## Exercise prompt
Check each line below for the word "pixels" and give the count alone.

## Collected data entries
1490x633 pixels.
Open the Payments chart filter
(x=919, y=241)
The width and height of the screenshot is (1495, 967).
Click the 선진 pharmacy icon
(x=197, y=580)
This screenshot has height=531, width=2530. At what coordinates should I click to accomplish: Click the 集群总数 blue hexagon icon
...
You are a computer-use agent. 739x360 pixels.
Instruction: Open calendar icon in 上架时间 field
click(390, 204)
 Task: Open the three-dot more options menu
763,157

## Solved problem
2